Happy Tuesday. Sweaters are not out of order today.
With little fanfare – and no doubt in hopes of escaping public notice and an attendant uproar – state Rep. Jeff Zenger reached an agreement with the Town of Lewisville to take nearly $2 million in public money for less than 2 acres of land purchased for $65,000.
Nice work if you can get it.
The deal, which was finalized Feb. 27, was the culmination of a contentious proposal for an apartment complex floated in 2020 by Solomon Development LLC, Zenger’s company.
The Lewisville Town Council turned it down – twice – so Zenger turned to the lawyers.
So after months of negotiations and mediation, Zenger and the town settled for $1.975 million.
People are also reading…
“The real losers in this are the people of Lewisville who will be out $2 million from the general fund that could have been spent for a public use,” said Mayor Mike Horn.

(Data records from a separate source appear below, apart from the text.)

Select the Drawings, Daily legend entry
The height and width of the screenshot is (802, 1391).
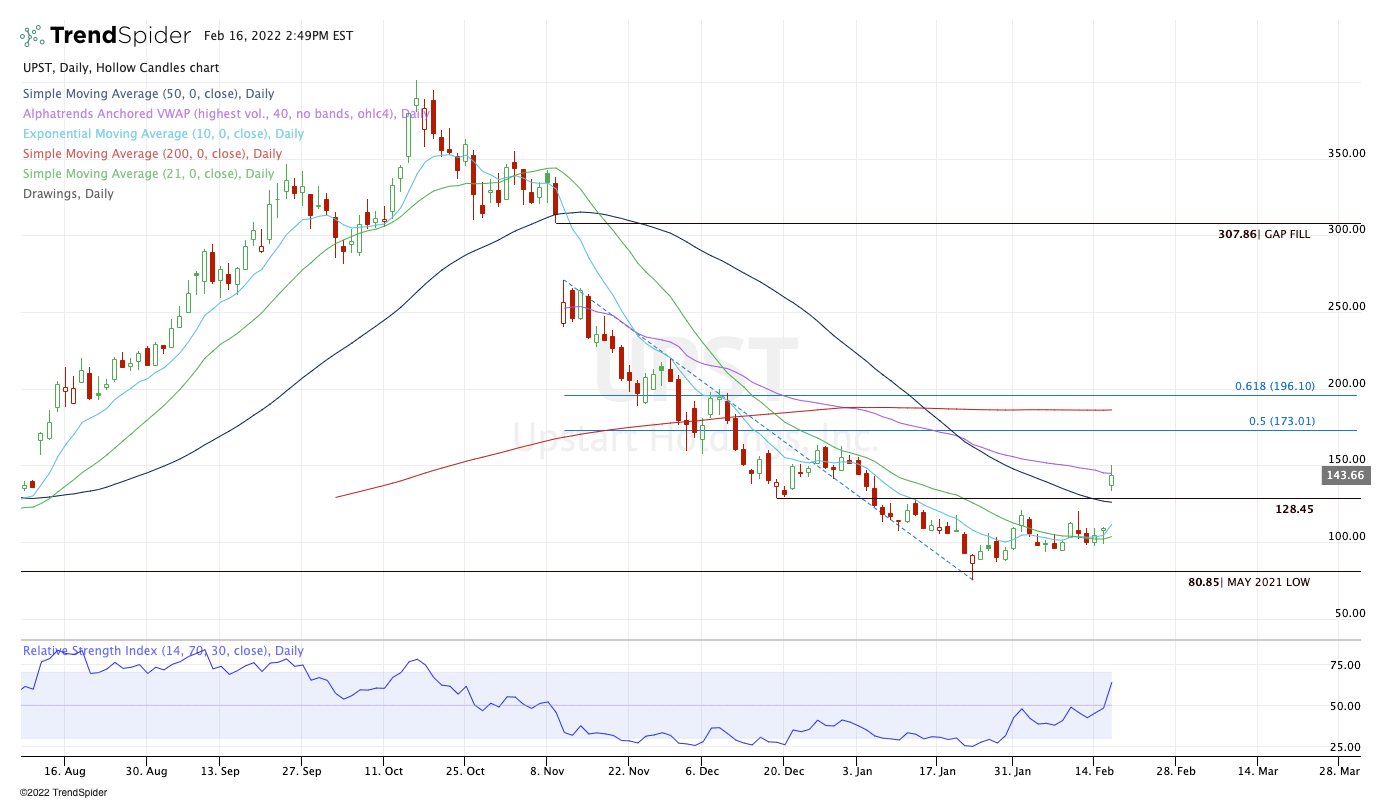(68, 194)
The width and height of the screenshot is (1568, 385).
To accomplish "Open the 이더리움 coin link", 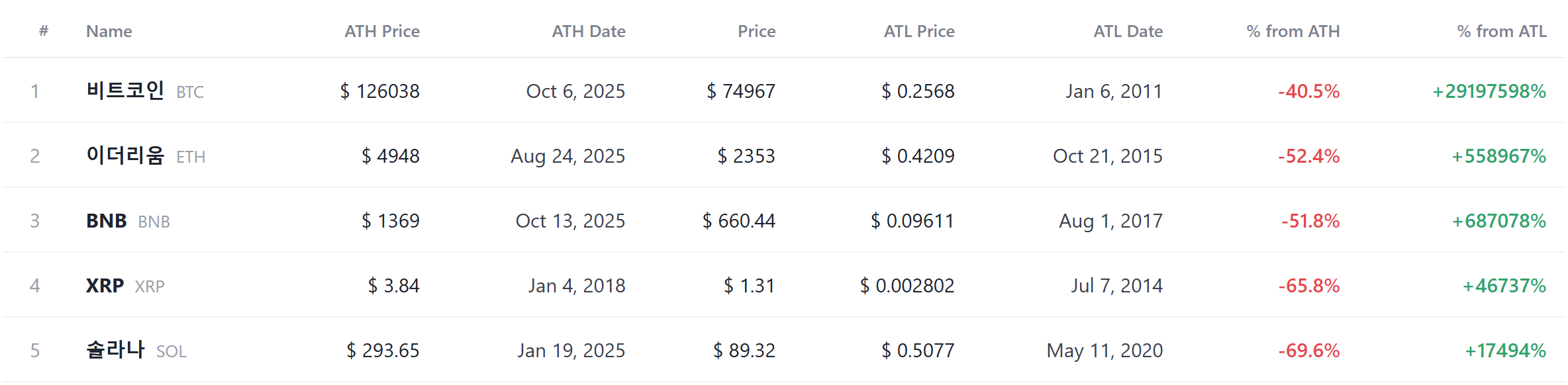I will click(125, 155).
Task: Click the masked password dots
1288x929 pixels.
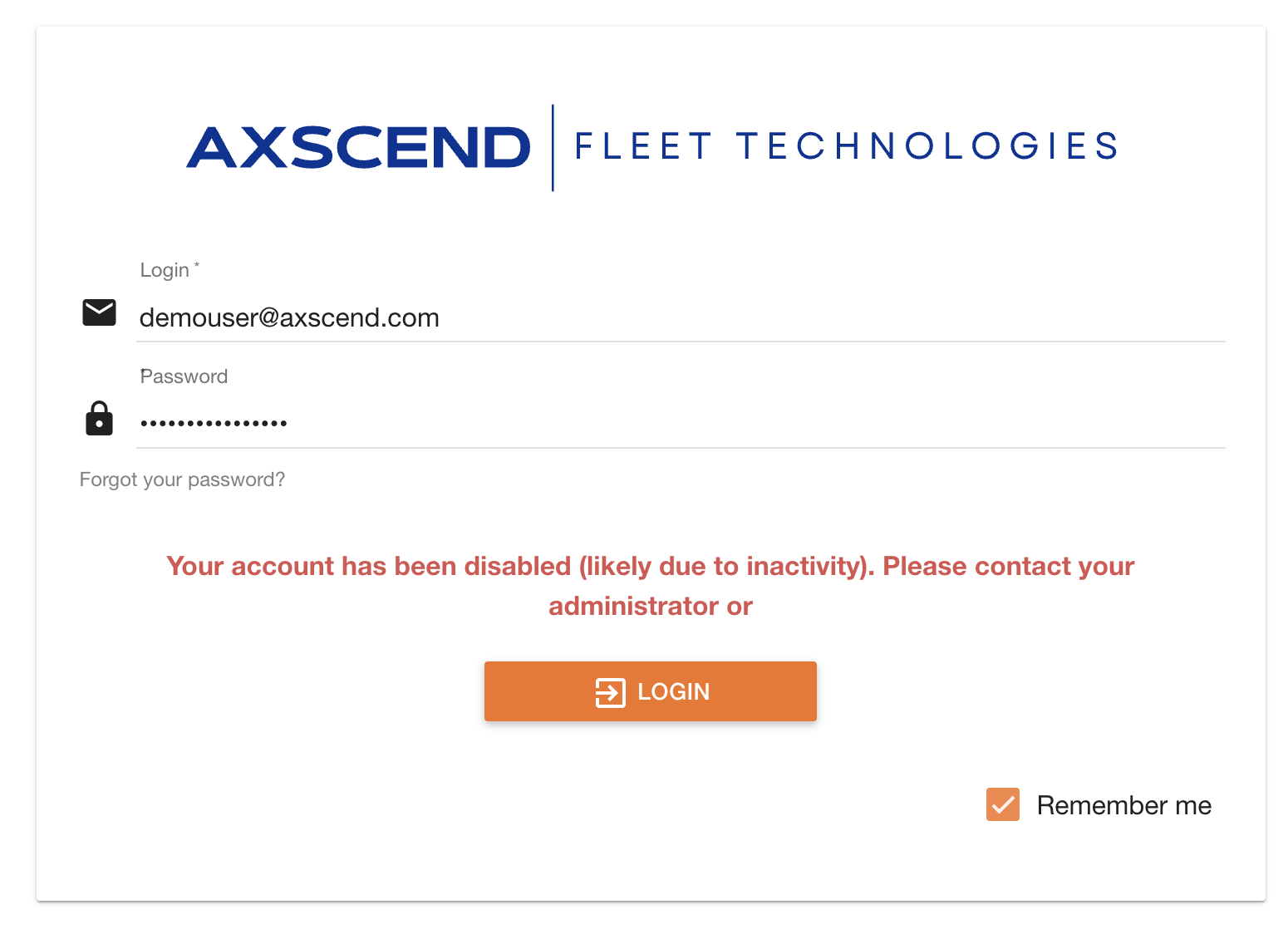Action: tap(214, 424)
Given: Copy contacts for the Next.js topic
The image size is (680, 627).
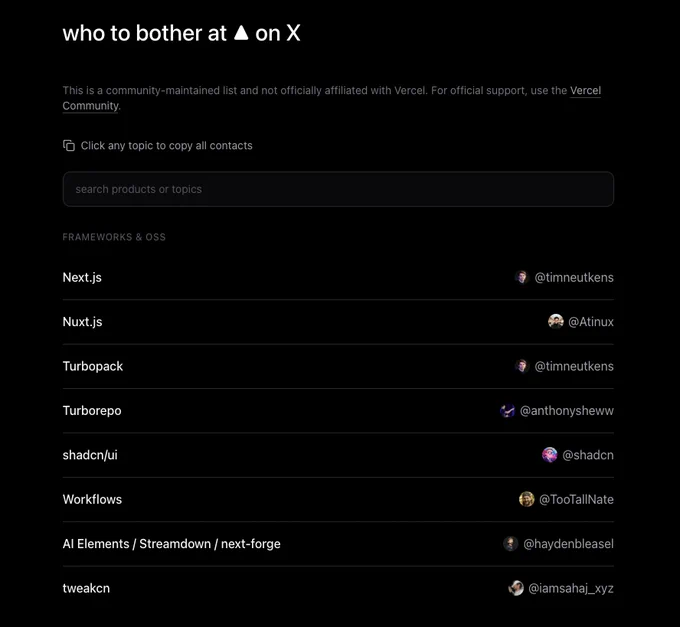Looking at the screenshot, I should (x=82, y=277).
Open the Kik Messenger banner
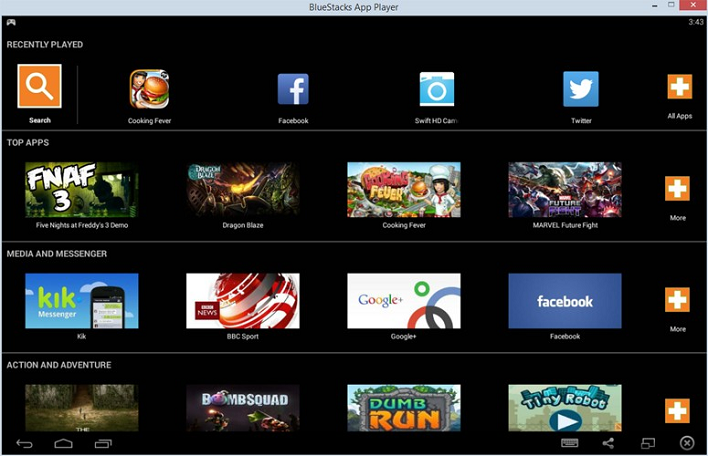Viewport: 708px width, 456px height. tap(82, 301)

While appearing slick, this particular land deal is perfectly legal and obviously lucrative.
Lawyers hired by the town and Solomon Development saw to that.
The shortest version of a long saga goes like this:
In 2004, Solomon paid $50,000 for .77 acres on Belnette Drive and $15,000 in 2018 for an adjacent .8 acre on North Street.
Then in 2020, Solomon approached town officials with a plan to build a four-story apartment complex (and a restaurant) on the land.
The planning board and town council turned down the request because members believed that the proposal was not in line with the comprehensive land-use plan, nearby single-family houses and officials’ vision for development in the area.
Four stories and 48-feet tall apparently was too tall.
Instead of folding, Solomon repackaged their plan in 2021 to make the building two stories.
Because the revision called for two stories instead of four – technically meeting a requirement – the planning board OK’d the new plan.
Council, however, thought otherwise and voted 5-2 to deny the request.
And that’s when the lawyers waded into the fray.
Zenger, through his company, notified the town and individual members about an intention to file lawsuit asking for $8 million in damages and attorneys’ fees.
Solomon felt it had a case and the town agreed; its lawyers wouldn’t have given a frivolous case a second glance.
In this instance, settlement offers and counter proposals were floated. Mediation followed in December where the parameters of the deal were nailed down
And after finalizing the agreement earlier this month, officials and lawyers moved on to the next phase: damage control and explaining to residents why the town would be cutting a very large check to a former council member now serving in Raleigh.
Mayor Horn, acting on the belief that the town’s residents deserved an explanation, issued a public statement that apparently caught some off-guard.
“After many hours of discussion among council members, and at the advice of our attorneys, the council reluctantly agreed to this settlement to avoid a jury trial in which a favorable verdict for the town was uncertain and that could also have resulted in compensatory and punitive damages significantly greater than the settlement that was reached,” Horn said in his statement.
For non-lawyers, that can be loosely translated as “You probably have a case. But do you really want to take your chances?”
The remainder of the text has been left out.